*CONSIGNE*
Recopiez intégralement et sans la moindre modification le texte ci-dessous consacré aux types de rencontres et au dialogue.

*TEXTE À LIRE*
Dans le registre des rencontres pour des échanges divers, on note: les Conférences, les Congrès, les Assises, les Colloques ou les Forums. A ces types de rencontres, les participants échangent sur une thématique centrale. Dans les sous-thèmes, les experts préalablement désignés, éclairent de leur science les participants qui sont généralement fiers d’enrichir leurs connaissances pendant des exposés. Il en résulte toujours la production des résolutions qui n’ont qu’une valeur de suggestions sans contrainte d’application.
Le dialogue est une rencontre exceptionnelle. Quand il s’impose, il résulte d’une situation explosive. Dans ce contexte, plusieurs parties antagonistes, mues par une volonté commune d’aplanir leurs divergences, de surmonter leurs antagonismes et leurs égos, dans le but de réorganiser une coexistence harmonieuse et pacifique se rencontrent. Pour se parler face à face, les parties concernées doivent identifier les sujets à problème. Elles conviennent d’un cadre, d’une période, d’un lieu et d’un modérateur consensuel. Elles désignent ensuite leurs représentants de part et d’autre.

*DONNÉES DE L'EXERCICE*
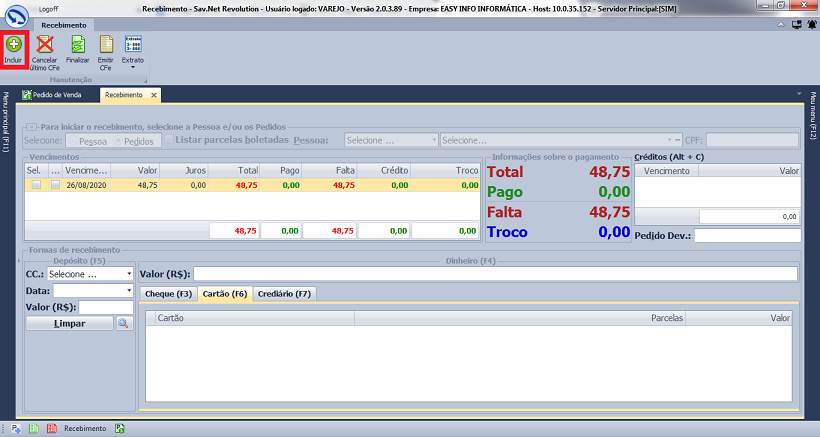Click the magnifier search icon beside Limpar
820x437 pixels.
(x=123, y=324)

*VOTRE RÉPONSE*
Dans le registre des rencontres pour des échanges divers, on note: les Conférences, les Congrès, les Assises, les Colloques ou les Forums. A ces types de rencontres, les participants échangent sur une thématique centrale. Dans les sous-thèmes, les experts préalablement désignés, éclairent de leur science les participants qui sont généralement fiers d’enrichir leurs connaissances pendant des exposés. Il en résulte toujours la production des résolutions qui n’ont qu’une valeur de suggestions sans contrainte d’application.
Le dialogue est une rencontre exceptionnelle. Quand il s’impose, il résulte d’une situation explosive. Dans ce contexte, plusieurs parties antagonistes, mues par une volonté commune d’aplanir leurs divergences, de surmonter leurs antagonismes et leurs égos, dans le but de réorganiser une coexistence harmonieuse et pacifique se rencontrent. Pour se parler face à face, les parties concernées doivent identifier les sujets à problème. Elles conviennent d’un cadre, d’une période, d’un lieu et d’un modérateur consensuel. Elles désignent ensuite leurs représentants de part et d’autre.